I don't know what the list of metadata fields would end up being, and I'm sure all sorts of people would use it in all sorts of ways. This question is about ability to extend the metadata managed by pacman and friends.

(Just putting an extra file with extra metadata into the package would solve the problem of capturing the metadata, but that would require the user to download the package before knowing whether it meets what they were looking for. So I'm looking for a way of putting it into the .db files)

karol · 2015-01-01 01:13:46

Who's going to provide this info? Packages generally don't have changelogs because maintainers didn't have time to write them. Many (most?) unofficial repos don't provide metadate for pkgfile - a tool that will tell you which package provides particular file even if the files.db creation is pretty straightforward and automatic. I don't think you should expect anything beyond the package name and description.

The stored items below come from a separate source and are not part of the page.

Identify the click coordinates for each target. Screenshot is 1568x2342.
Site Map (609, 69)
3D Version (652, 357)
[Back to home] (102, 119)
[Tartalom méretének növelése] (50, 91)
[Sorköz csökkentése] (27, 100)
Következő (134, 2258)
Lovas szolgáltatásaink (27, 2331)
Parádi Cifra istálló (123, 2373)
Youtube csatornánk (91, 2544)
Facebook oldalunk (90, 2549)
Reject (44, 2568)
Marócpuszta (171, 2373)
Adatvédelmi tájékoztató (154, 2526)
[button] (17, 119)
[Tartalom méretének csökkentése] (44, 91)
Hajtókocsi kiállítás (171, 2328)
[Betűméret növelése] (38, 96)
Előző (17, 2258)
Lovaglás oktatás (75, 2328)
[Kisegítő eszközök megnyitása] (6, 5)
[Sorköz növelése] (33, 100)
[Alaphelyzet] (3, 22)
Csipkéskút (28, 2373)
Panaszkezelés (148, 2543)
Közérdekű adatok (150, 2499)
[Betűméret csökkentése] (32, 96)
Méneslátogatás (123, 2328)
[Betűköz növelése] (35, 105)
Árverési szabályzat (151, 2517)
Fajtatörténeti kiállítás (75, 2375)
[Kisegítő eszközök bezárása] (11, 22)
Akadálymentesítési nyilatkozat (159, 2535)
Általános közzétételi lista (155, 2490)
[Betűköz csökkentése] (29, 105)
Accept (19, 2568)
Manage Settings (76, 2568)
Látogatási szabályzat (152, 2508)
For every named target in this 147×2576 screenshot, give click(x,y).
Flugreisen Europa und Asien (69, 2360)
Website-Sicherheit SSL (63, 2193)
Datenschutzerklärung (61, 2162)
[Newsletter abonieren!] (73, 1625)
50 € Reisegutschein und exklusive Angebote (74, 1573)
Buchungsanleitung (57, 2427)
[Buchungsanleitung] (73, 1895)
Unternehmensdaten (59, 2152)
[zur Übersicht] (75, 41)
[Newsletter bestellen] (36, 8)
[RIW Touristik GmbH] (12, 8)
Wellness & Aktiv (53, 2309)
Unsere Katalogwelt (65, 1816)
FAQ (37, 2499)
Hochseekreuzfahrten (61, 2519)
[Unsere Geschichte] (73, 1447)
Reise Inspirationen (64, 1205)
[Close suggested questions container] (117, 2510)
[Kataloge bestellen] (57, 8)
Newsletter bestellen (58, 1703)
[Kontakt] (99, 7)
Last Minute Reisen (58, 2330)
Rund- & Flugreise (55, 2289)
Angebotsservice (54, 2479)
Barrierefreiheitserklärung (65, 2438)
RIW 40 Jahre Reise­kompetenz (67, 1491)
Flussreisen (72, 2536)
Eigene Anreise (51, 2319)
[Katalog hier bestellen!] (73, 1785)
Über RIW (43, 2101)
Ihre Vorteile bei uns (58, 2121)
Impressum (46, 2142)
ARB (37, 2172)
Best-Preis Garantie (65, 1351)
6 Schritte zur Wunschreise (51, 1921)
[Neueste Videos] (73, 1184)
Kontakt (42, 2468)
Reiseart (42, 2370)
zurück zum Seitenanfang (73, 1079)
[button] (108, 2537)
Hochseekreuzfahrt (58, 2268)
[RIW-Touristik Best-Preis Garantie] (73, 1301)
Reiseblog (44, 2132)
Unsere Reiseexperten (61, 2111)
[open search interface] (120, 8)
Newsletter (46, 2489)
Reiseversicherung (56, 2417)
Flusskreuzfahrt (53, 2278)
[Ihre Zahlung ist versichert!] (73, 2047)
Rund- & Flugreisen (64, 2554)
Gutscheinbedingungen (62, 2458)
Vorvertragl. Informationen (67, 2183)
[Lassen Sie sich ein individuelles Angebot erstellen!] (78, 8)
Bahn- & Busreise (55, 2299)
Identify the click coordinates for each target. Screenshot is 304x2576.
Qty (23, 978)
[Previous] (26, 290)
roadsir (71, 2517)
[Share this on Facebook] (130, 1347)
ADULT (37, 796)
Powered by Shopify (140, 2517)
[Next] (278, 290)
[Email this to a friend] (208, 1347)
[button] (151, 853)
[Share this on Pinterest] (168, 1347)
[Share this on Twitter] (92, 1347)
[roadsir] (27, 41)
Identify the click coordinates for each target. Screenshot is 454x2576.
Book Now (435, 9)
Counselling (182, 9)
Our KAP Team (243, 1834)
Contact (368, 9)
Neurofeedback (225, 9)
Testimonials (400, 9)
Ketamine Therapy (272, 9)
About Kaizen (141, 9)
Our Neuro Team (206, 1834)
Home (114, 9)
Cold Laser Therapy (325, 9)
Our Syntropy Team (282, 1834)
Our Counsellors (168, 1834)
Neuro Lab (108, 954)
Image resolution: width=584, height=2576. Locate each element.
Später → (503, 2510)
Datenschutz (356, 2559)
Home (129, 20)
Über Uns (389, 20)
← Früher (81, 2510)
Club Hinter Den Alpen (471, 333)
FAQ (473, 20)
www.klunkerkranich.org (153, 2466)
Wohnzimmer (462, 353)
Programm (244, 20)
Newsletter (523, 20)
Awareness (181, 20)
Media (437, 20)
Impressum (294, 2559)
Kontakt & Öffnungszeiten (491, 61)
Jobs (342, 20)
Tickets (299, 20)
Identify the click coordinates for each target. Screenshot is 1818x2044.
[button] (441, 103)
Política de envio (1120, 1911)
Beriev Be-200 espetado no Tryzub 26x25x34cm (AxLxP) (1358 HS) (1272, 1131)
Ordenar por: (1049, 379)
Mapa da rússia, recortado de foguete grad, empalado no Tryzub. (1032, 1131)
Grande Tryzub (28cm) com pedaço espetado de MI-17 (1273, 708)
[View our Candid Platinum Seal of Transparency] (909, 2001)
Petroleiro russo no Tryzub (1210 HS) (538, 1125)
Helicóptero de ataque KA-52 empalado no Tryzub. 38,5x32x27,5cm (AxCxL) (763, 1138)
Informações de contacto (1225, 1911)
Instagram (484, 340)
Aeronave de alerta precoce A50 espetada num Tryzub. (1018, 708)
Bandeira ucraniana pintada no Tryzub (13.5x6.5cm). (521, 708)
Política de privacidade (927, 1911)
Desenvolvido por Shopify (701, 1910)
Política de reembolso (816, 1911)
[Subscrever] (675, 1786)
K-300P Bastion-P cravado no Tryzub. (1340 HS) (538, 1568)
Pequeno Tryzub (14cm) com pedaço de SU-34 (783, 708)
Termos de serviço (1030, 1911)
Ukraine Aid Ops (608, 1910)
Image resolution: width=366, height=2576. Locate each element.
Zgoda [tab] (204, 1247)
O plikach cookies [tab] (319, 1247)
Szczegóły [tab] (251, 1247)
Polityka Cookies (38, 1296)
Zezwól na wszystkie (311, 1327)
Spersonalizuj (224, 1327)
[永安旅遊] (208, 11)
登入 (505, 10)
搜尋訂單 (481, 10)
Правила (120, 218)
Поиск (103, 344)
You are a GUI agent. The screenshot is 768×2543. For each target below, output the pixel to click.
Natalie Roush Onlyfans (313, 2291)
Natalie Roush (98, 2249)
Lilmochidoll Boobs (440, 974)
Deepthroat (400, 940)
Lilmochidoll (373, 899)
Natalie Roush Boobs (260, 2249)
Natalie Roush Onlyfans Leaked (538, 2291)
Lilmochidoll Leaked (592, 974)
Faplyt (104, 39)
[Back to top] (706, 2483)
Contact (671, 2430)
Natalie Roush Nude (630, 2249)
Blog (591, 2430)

ANOKNUSA · 2015-01-01 01:13:59

jernst wrote:

Rationale: I'd like to make it simple for the user to ask queries such as:
get me the list of packages that can make use of my board's GPIO pins
get me the list of packages that support Zigbee (or, insert your favorite protocol here)
get me a list of packages according to some query, but only show me those that don't need more than 256M of RAM

These are deceptively simple, generic queries: programs not specifically described as being for GPIO hardware can be used with it all the same; protocols supported by applications/programs are likely to be mentioned in the package description; and the amount of RAM used by a program will vary depending on use case and platform. Even if this were feasible (it's not---where would you draw the line on what metadata to include, what criteria would be used and how would you get all submitters/maintainers to include it?), you'd still just get a big list of package names and 25-character descriptions. The list of programs would in many cases still be both vast and incomplete.

ids1024 · 2015-01-01 02:00:42

You can create your own program to handle this data, setup a server to host it, and try to get a community submitting data. For some metadata, an automated script might work. Or you could just have locally stored metadata you have written yourself.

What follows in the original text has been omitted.